Je mentais comme un arracheur de dents. Mais l’occasion était pressante : Lucien Charles[1] et Louis Ningler, deux bouillants compagnons de chaîne avec qui j’avais combiné une expédition au Quartier-Latin, trépignaient d’impatience à la porte de l’institution et, d’ailleurs, en y réfléchissant, je pensais que je n’avais peut-être point été si téméraire de compter sur M. Zaccone, qu’il se rappellerait peut-être mon nom et m’accorderait sans trop se faire prier la signature de complaisance requise par mon impitoyable direc-

  1. Lucien Charles vient de mourir (6 mars 1902).
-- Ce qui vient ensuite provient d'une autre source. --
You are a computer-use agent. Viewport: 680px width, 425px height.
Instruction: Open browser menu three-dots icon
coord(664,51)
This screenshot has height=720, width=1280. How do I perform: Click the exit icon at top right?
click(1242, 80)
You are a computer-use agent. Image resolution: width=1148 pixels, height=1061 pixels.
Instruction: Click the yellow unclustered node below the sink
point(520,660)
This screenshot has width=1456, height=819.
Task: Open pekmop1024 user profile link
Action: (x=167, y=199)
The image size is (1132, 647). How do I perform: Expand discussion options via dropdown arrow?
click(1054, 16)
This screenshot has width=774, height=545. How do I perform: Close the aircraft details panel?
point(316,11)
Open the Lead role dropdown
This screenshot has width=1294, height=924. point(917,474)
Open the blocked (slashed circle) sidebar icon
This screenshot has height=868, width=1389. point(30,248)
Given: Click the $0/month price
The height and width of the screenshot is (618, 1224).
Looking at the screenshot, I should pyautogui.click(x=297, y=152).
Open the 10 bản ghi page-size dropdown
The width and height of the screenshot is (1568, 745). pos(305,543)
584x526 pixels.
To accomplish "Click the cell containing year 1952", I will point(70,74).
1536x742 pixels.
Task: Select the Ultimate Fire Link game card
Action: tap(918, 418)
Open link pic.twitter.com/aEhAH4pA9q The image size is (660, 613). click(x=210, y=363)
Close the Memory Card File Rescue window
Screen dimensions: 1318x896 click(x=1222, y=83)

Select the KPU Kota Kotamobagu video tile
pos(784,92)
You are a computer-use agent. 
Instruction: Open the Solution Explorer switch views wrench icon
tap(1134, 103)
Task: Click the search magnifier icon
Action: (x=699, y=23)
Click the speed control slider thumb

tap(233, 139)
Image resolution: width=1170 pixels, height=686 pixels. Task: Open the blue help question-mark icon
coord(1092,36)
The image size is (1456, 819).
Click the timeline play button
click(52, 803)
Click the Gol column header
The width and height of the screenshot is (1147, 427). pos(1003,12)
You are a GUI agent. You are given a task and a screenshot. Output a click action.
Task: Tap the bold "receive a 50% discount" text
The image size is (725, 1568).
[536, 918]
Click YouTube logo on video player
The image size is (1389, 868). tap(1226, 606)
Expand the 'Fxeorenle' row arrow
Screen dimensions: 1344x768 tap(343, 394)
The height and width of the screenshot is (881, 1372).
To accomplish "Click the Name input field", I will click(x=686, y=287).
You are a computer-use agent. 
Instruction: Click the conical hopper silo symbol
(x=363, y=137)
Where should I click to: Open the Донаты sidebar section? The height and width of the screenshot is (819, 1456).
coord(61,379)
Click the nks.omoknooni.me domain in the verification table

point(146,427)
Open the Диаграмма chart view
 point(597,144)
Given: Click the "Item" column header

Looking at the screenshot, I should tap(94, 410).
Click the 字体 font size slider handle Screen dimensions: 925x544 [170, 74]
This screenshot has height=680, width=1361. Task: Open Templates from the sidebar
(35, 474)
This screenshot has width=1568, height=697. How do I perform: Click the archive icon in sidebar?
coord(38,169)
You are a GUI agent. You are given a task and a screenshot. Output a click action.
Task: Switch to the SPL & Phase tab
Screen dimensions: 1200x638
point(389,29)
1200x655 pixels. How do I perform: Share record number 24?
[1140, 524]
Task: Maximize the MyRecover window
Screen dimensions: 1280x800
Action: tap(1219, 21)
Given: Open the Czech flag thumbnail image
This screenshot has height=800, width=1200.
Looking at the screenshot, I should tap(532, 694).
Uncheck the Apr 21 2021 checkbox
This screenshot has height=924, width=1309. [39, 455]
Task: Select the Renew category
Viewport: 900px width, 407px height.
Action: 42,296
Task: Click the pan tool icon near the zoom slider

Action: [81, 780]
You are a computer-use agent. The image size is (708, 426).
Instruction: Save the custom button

Il était de Fresnes-sur-Escaut, et n’avait pas quarante ans. C’était un esprit charmant, facile et primesautier. Il a laissé de jolis vers épars dans les revues, une étude sur Biskra et quelques nouvelles qui mériteraient d’être recueillies. Avec quel serrement de cœur j’inscris au bas de cette page le nom de mon pauvre camarade ! Sans la longue et cruelle maladie qui le frappa en pleine jeunesse, Charles n’eût point fait faillite au capital d’espérances que nous avions placé sur sa tête. Décidément oui, la nature est une grande gâcheuse.